A vítima, dessa vez, foi
Loreley. Loreley (a pronúncia correta é “Lorelái”) é uma sereia muito famosa na
Alemanha - personagem importante da mitologia nórdica -, que costuma viver nas
águas do rio Reno. Entre as cidades de Sankt Goarshausen e Kaub, o Reno faz uma
curva fechada ao redor de um penhasco e sempre foi muito comum as embarcações,
ao longo dos séculos, baterem ali nas rochas e afundarem. Tudo por culpa de
Loreley.
Essa sereia em específico, dizem
os que já a avistaram (e são muitos os moradores da região que costumam vê-la,
conforme relatam aos turistas que acorrem à região para passear de barco ao
redor do penhasco batizado com o nome da ninfa), é muito bela. Suas doces
formas femininas se confundem com a cauda de peixe, normalmente escondida sob a
longuíssima cabeleira dourada que lhe envolve o corpo todo, e seu canto é
arrebatador. É com ele que Loreley enfeitiça os timoneiros e capitães das
embarcações, levando-os a perderem o controle de suas naus e naufragarem
naquele perigoso trecho de um dos rios mais famosos da Europa. Diabruras
típicas de sereias, como bem o sabem heróis como Ulisses e outros que
conheceram seus encantos.
Meus avós, em viagem à Europa na década de
1960, passearam pela região e se encantaram com a lenda. Entre os souvenires
que trouxeram da longa turnê, constava uma miniatura da sereia esculpida em
pedra, reprodução da estátua que de fato existe naquele ponto do Reno. O mimo
sobreviveu décadas guardado na cristaleira de minha avó em Ijuí, ao lado de
outras delicadas lembranças daquela viagem tão marcante. Anos atrás, após a
partida de meus avós, que devem ter escutado cantos definitivos de outras
sereias, coube a mim herdar a bela relíquia familiar. Desde então, a pequena
Loreley guarda a seção de autores alemães na minha estante de livros.
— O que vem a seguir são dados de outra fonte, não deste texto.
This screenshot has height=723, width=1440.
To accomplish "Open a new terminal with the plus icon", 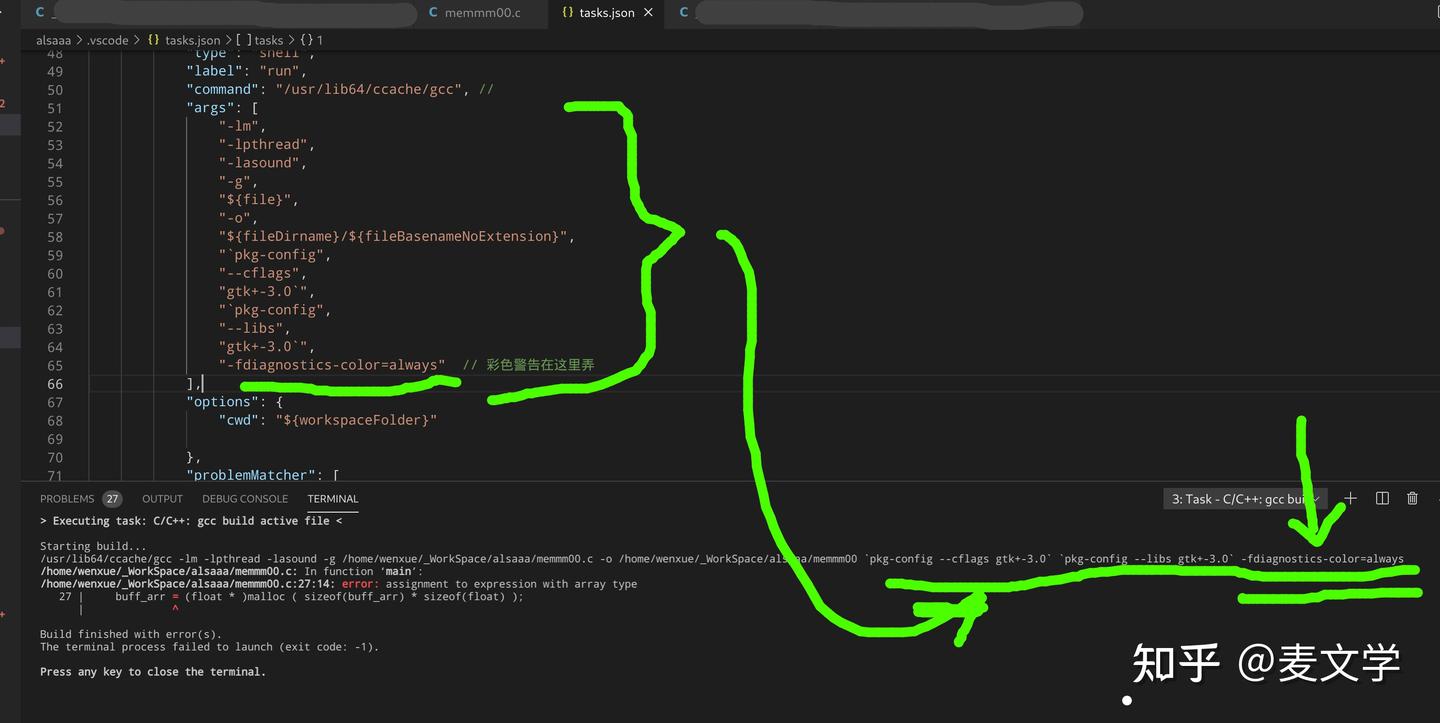I will (1350, 498).
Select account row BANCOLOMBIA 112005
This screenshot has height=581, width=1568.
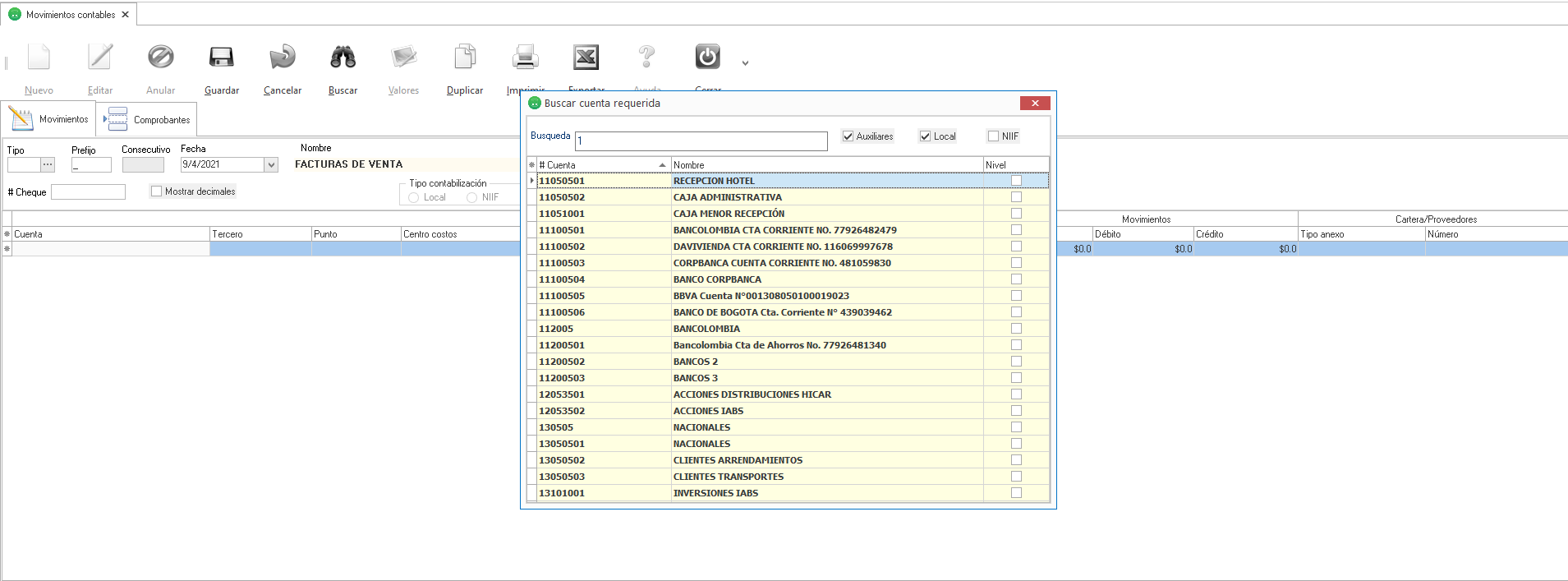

Guardava, até ontem, quando eu,
Godzilla que sou, dei-lhe um cotovelaço enquanto organizava a estante de
livros, arremessando-a ao chão e decapitando sua singela cabeça de sereia. Loreley,
que resistiu à viagem transatlântica na bagagem de meus avós, da Europa ao
Brasil, e sobreviveu incólume sobre sua rocha ao passar das décadas, sucumbiu aos
meus modos reptilianos em questão de segundos.
Claro, restituí a cabeça ao
corpo com super bonder (não sem antes fixar a cabecinha loira em meu dedo
indicador, por descuido, logo solucionado) e não contarei o ocorrido a ninguém
(conto com a discrição de meus quatro leitores, todos conhecidos e que me devem
favores). E, juntos, damos todos graças por eu não ter escolhido a profissão de
arquiteto...
(Crônica publicada no jornal Pioneiro em 28 de maio de 2014)
Um comentário:
Loreley e o Rio Reno! Sua lenda muito viva deu-me nome. Tenho a mesma sereia em pedra que relatas, veio na bagagem da viagem que ainda em 2012 fiz para conhecer aquela pela qual sempre tive curiosidade em ver de perto. Não sei se por crenças, mas Loreley do Reno não possui cauda. Sua estatua imortalizada traz seus pés sobre o rochedo.